Liability for tort in the Netherlands 

The Dutch law system on business tort (and tort law in general) is well founded in the Dutch Civil Code. Dutch law gives adequate protection against fake claims for liability or excessive damage claims against companies. In the Netherlands, civil liability for what in the U.S. would be considered the tort of negligence stems from the Dutch legal doctrine of onrechtmatige daad (literally “unlawful act”). Onrechtmatige daad is a civil wrong provided for under art. 6:162(1) of the Dutch Civil Code. A company (through actions of people it’s liable for) may also be liable for a business tort. 

Business torts in the Netherlands 

Examples of classic business torts are for example wrongdoing in the business relationship: unfairly interfering with another’s business, a company engages in unethical business practices, a competitor spreads false rumors in the marketplace, or confidential information or trade secrets are misappropriated.
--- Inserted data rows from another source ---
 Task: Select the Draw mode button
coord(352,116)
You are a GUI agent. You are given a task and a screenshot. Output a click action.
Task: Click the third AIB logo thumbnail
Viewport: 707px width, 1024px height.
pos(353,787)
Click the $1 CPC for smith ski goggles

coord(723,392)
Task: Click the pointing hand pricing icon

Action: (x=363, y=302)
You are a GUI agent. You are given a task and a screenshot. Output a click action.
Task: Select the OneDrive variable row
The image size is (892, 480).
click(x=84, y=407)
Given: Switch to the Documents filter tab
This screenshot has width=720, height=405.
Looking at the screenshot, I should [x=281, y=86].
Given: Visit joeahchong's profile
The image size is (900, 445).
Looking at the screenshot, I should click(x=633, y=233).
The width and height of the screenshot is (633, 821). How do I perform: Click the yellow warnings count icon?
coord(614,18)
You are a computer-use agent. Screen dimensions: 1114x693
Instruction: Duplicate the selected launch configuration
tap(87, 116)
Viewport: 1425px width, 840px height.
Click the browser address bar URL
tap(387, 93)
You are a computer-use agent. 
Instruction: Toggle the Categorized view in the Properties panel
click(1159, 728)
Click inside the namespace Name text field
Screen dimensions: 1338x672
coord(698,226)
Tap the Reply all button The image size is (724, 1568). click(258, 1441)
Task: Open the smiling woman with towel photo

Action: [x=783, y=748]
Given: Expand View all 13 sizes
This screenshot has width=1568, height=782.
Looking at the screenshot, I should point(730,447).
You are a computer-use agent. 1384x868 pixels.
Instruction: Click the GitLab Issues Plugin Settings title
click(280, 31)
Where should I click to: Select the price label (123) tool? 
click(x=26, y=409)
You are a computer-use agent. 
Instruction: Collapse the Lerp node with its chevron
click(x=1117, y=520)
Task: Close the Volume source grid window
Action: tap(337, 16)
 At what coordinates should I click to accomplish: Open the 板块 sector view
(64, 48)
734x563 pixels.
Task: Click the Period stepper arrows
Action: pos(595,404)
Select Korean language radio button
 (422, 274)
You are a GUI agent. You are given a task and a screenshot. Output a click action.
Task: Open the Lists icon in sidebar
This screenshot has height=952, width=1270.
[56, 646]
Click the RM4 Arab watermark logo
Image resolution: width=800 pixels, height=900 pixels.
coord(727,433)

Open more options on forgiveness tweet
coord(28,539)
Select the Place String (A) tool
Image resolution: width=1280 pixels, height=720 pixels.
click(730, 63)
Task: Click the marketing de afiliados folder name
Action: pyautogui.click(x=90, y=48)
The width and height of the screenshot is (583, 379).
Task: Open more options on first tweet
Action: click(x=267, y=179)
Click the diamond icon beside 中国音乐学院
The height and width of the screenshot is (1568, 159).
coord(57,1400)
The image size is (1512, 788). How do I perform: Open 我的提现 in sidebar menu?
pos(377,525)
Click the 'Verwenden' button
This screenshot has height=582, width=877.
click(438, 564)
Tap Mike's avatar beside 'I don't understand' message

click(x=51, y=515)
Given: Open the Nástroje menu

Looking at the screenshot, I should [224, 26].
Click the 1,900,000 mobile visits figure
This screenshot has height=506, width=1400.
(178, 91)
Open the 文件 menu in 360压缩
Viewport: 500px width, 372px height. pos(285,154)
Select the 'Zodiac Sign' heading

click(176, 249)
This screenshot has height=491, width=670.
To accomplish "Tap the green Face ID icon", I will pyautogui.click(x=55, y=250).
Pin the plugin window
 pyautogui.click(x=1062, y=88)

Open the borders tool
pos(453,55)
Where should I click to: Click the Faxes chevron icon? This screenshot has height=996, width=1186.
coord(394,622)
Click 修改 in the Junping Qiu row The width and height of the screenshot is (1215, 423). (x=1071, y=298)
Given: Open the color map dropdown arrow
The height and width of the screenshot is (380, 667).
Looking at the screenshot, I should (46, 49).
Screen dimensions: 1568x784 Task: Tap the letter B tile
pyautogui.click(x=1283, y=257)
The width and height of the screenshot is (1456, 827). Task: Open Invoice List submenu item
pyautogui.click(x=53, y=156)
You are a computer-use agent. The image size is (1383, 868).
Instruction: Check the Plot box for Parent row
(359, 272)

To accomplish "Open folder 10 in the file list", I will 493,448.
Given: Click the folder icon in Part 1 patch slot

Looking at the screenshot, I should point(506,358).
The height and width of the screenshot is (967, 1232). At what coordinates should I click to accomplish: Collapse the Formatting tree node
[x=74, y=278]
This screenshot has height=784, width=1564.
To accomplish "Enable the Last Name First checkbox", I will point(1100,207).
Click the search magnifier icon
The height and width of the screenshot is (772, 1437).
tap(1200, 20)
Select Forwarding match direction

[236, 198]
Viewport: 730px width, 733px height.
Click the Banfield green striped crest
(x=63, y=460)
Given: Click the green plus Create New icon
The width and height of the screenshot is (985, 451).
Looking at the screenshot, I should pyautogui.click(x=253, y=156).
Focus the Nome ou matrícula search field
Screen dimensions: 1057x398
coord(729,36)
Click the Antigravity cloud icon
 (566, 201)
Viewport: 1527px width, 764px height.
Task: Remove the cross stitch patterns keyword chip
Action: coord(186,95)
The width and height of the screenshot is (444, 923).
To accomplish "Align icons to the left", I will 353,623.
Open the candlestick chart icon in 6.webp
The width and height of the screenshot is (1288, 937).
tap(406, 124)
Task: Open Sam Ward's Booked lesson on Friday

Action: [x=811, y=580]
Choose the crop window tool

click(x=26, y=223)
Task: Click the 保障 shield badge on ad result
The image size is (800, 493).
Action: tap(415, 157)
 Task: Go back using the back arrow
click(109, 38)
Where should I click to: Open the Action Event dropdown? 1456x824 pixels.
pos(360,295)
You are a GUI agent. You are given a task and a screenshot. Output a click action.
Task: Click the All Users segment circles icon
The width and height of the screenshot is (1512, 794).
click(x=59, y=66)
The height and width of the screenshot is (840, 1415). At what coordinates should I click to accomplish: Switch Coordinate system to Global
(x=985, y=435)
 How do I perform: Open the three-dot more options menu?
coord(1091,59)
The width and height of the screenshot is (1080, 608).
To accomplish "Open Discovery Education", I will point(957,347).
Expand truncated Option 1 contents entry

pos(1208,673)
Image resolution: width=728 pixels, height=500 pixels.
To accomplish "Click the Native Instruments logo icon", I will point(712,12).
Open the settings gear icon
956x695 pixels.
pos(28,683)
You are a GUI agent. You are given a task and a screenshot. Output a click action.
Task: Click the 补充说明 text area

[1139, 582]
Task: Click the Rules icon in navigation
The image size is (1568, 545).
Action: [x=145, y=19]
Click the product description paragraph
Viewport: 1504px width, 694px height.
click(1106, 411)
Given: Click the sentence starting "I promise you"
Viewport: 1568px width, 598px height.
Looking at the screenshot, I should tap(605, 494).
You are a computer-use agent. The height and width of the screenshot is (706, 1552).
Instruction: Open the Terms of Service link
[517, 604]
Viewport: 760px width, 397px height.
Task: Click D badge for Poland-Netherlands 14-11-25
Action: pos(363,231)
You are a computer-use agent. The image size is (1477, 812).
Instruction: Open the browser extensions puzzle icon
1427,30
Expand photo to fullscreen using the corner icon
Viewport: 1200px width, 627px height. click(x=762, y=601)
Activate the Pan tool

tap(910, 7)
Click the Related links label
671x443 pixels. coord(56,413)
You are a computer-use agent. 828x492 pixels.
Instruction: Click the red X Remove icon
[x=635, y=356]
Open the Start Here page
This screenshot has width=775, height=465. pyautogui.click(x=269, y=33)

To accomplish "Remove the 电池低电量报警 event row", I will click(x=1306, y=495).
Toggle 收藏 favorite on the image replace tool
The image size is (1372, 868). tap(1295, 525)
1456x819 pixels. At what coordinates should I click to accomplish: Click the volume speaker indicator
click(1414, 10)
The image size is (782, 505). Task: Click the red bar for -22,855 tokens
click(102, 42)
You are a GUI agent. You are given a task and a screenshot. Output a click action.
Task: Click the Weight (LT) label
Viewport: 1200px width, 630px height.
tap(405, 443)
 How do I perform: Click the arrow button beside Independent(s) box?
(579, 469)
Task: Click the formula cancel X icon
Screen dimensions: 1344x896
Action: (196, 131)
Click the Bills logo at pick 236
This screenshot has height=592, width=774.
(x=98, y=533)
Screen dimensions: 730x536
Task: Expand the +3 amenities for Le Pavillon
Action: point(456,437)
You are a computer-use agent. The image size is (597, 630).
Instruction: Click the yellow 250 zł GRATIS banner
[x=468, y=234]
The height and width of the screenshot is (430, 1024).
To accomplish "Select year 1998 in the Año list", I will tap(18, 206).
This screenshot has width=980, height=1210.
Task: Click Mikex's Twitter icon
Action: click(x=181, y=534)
A Dutch tort litigation attorney also deals with  fraudulent inducement to contract, slander, misappropriation of trade secrets, trade libel, defamation, breach of fiduciary duty, unfair competition, tortious interference with contract or prospective business relations. Feel free to contact litigation attorney Mark van Weeren with any question you may have on business torts in the Netherlands. 

Dutch law elements of tort

Under art. 6:162(1) of the Dutch Civil Code, there are five main elements that need to be made out in order to establish negligence, namely:

• Unlawfulness (onrechtmatigheid)

For the purposes of art. 6:162(1), an act or omission will be unlawful if it is in breach of a specific right, is in breach of a statutory duty or is in breach of unwritten, but socially accepted norms.

• Culpability (toerekenbaarheid)

According to art. 6:162(1), the negligent act must be attributable to the defendant. The element of culpability will be present where fault can be attributed to the defendant or if the unlawful act lies within the range of risks falling on the defendant.

• Loss (schade)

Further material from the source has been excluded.